I am wondering who really uses these tools and for what since there are R and python data science tools available?

4 comments

For simple analyses (i.e. what most people do most of the time) doing this on the commandline gets you there faster. I use vnlog (https://github.com/dkogan/vnlog/). By the time you fired up your editor to write your Python code, I already have analyses and plots ready.
I write Python every day, but still use miller here and there. If I am doing a "simple" operation (eye of the beholder), being able to pipe it on the command line is great.

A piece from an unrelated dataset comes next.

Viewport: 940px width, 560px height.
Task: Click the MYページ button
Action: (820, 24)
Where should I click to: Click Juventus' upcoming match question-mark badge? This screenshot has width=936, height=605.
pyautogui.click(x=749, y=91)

To do a comparable amount of manipulation in Python takes a lot more boilerplate (imports, command line arguments, diety-can-we-default-to-Int64 already?, etc), plus you have to ensure you have a virtual environment with correct dependencies. Which is more or less standard numpy+pandas, but a single executable tool to do some data workup is always appreciated.

I am never performance constrained, but I have been told that miller is one of the slower tools in this space, but I still reach for it do to its wide format support.

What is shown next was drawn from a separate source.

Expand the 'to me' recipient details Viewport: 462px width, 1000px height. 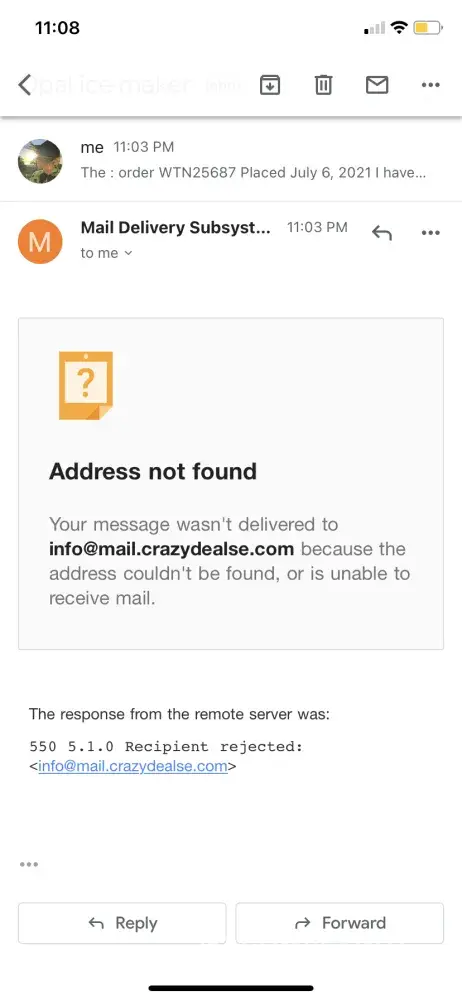(106, 253)
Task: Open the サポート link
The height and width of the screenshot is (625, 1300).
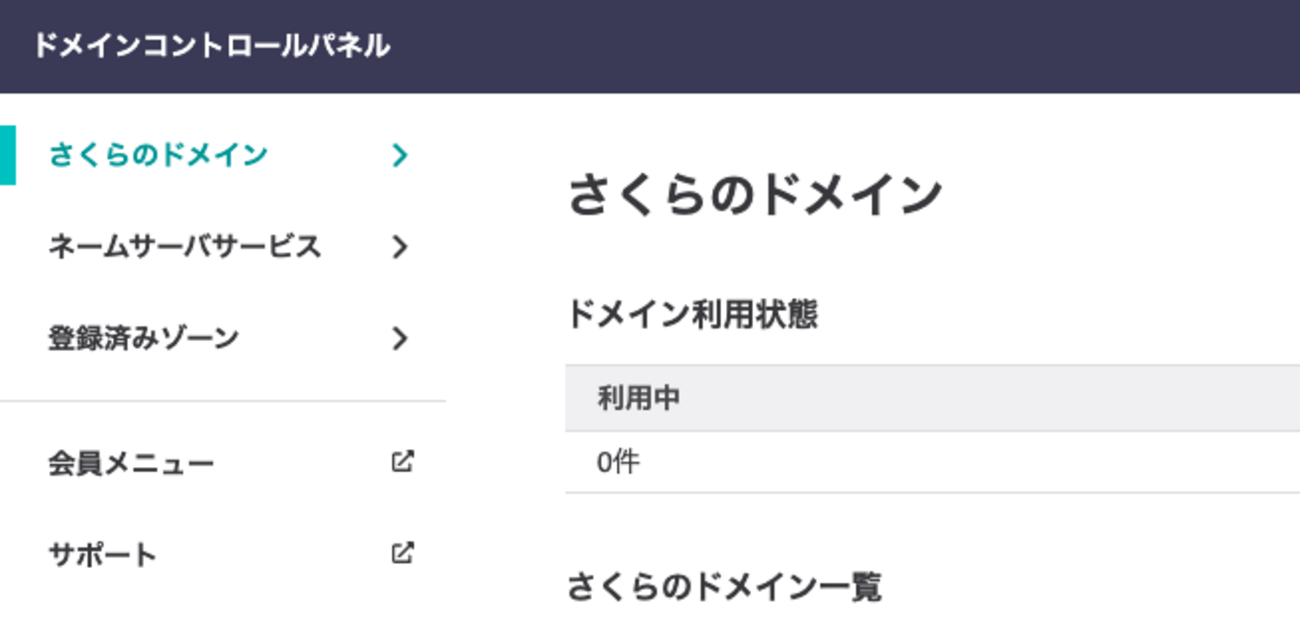Action: pos(223,554)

Out of core computations. While your python and R script will choke after reading few hundred megs, my compiled binary cli will keep streaming through many such files with memory usage sitting somewhere near zero.
That’s just the effect of streaming IO vs reading in the file into memory all at once. That has nothing to do with the language you use, but how you process the data.

I keep multiple little Python scripts around to do things like sum lists of numbers (think extracting a column with awk, then calculating a sum). Compiled vs an interpreted script really doesn’t matter. What matters is using the right algorithm for the job. R and Python data science libraries like to read in all of the data at once into one single data structure. That’s the anti-pattern to avoid if at all possible.

(But they are very handy for small datasets of complex calculations that require the entire dataset in memory. )

qsv is a fork of xsv — the latter hasn't been maintained in a while.